CHRONIQUE 📝 - « De la race des seigneurs », Alain-Fabien Delon, 2019.

Ils s'appellent tous les deux Alexandre Delval. Père et fils. Le premier est sans doute le plus grand acteur à la connaissance du secon. Une fierté. Il a tout joué. Il est impossible de donner un nombre à propos des films dans lesquels il a donné la réplique. Son fils l'aime pour son allure, son talent, sa beauté insurmontable.


Plus jeune, il était comme lui, cheveux noirs de jais, mince, regard noir qui transperce. Taillé tel un Dieu comme tous les hommes de la famille. Les Delval, la race des seigneurs. Il lui avait dit, lorsqu'il était enfant que lui aussi serait un mythe, sa merveille.

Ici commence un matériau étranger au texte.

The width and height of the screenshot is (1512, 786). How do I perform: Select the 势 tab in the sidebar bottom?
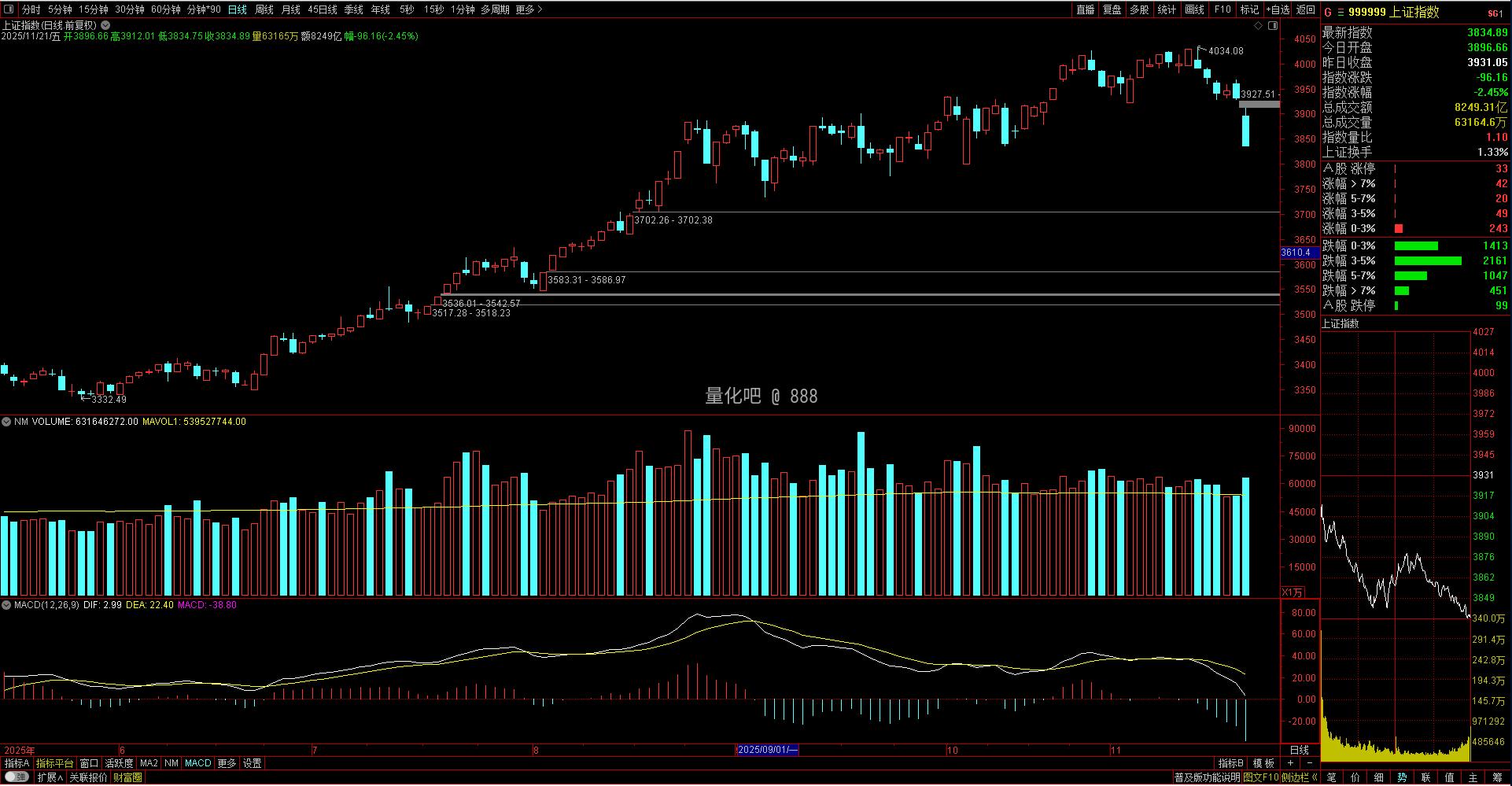[1402, 777]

Autobiographie romancée, sans aucun doute. Alain-Fabien Delon règle en quelques pages ses comptes avec son père. On ne sait pas ce qui est vrai, encore moins ce qui est faux. Ce qu'on peut dire, c'est que c'est un très bon roman de "fils de", un handicap dans une vie, et dure réalité.

L'histoire d'un père absent, d'une solitude, d'un jeune gars qui tente de s'en sortir. Quelques temps dans les coulisses du cinéma et une nuit qui change le cours d'une vie.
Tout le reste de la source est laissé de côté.